Source: POSA2 (Schmidt et al.) · Doug Lea, Concurrent Programming in Java · JSR-166 (java.util.concurrent) Category: Concurrency"Patterns for coordinating work across threads, cores, and machines." Prerequisite: junior.md

Table of Contents

  1. Introduction
  2. When to Use a Thread Pool
  3. When NOT to Use a Thread Pool
  4. Real-World Cases
  5. Code Examples — Production-Grade
  6. Pool Sizing
  7. Queue & Rejection Policies
  8. Trade-offs
  9. Alternatives Comparison
  10. Refactoring to a Thread Pool
  11. Pros & Cons (Deeper)
  12. Edge Cases
  13. Tricky Points
  14. Best Practices
  15. Tasks (Practice)
  16. Summary
  17. Related Topics
  18. Diagrams

1. Introduction

At junior level you learned what a thread pool is and that Executors.newFixedThreadPool is a trap. This level is about the engineering decisions: how big, what queue, what to do when full, and when not to use a pool at all. The center of gravity is the ThreadPoolExecutor constructor — seven arguments that encode every one of those decisions.
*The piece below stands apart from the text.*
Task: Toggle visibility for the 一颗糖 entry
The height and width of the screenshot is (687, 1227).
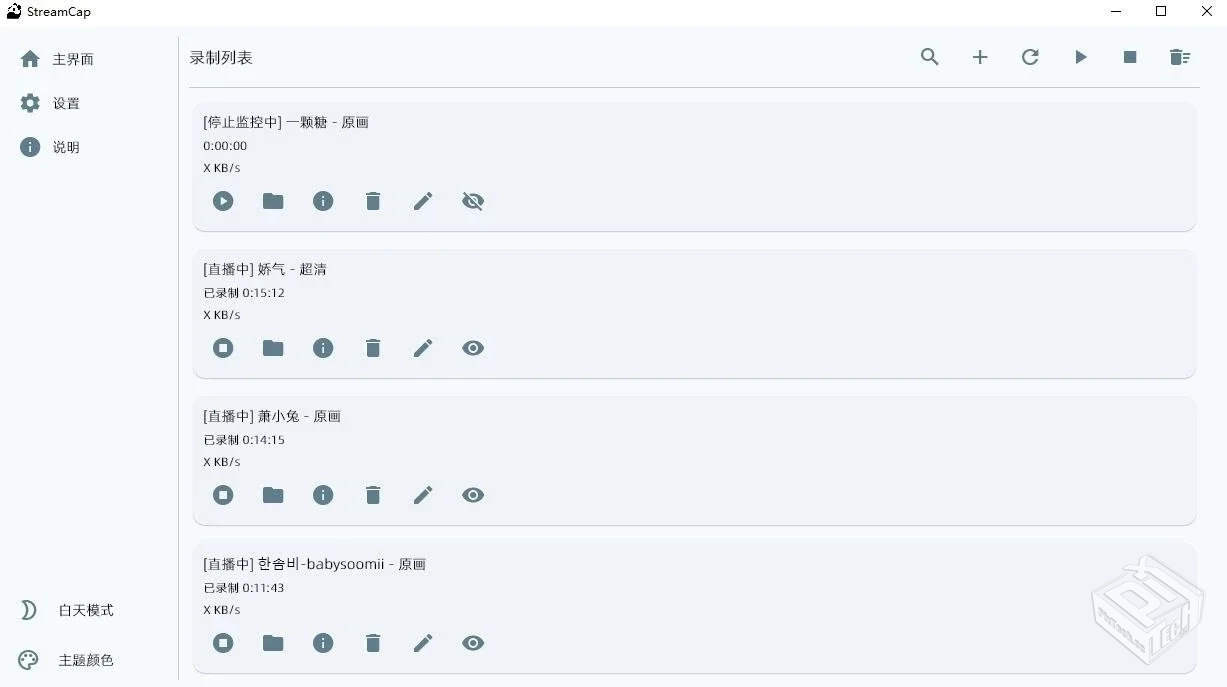Action: coord(473,201)
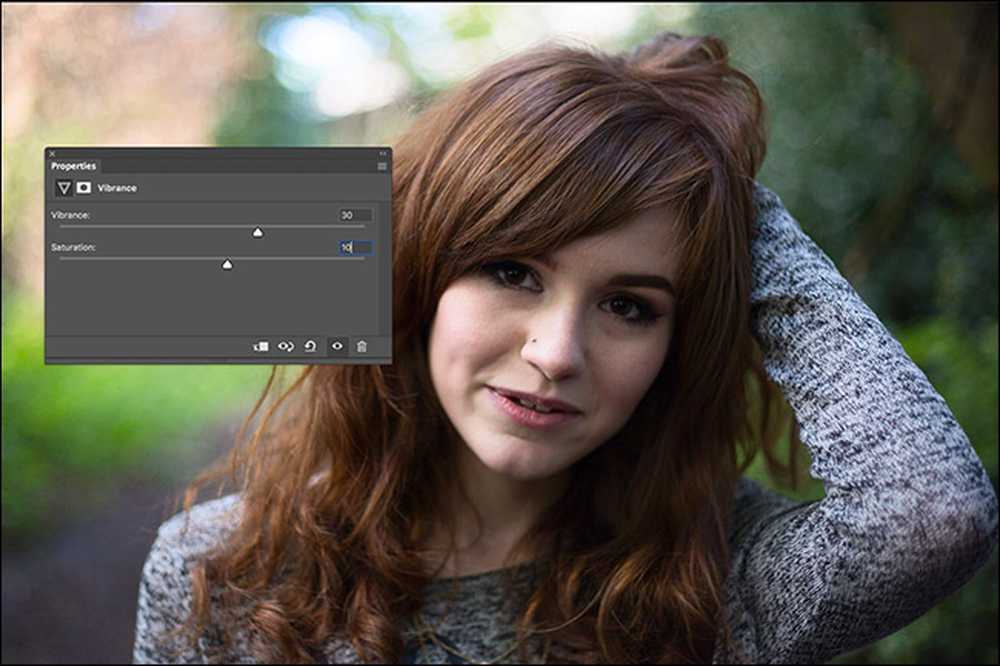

Get fluent with them and you can reason about any pool's behavior under load by inspection.

The single most important idea to internalize: a thread pool's behavior under overload is determined almost entirely by the queue and the rejection policy, not by the pool size. Most production incidents trace to one of those two being wrong.


2. When to Use a Thread Pool

  • Many short, independent tasks. The per-task work is small relative to thread-creation cost, so reuse pays off (request handlers, message processing, parallel I/O).
  • You must cap concurrency on a downstream resource. A pool of size K guarantees at most K simultaneous calls to that database/API/disk. The pool is the rate limiter.
  • You want explicit, configurable overload behavior. Queue + rejection policy let you choose between buffering, backpressure, and shedding — and tune them per environment.
  • Long-lived service with steady task flow. The pool stays warm; creation cost is paid once at startup.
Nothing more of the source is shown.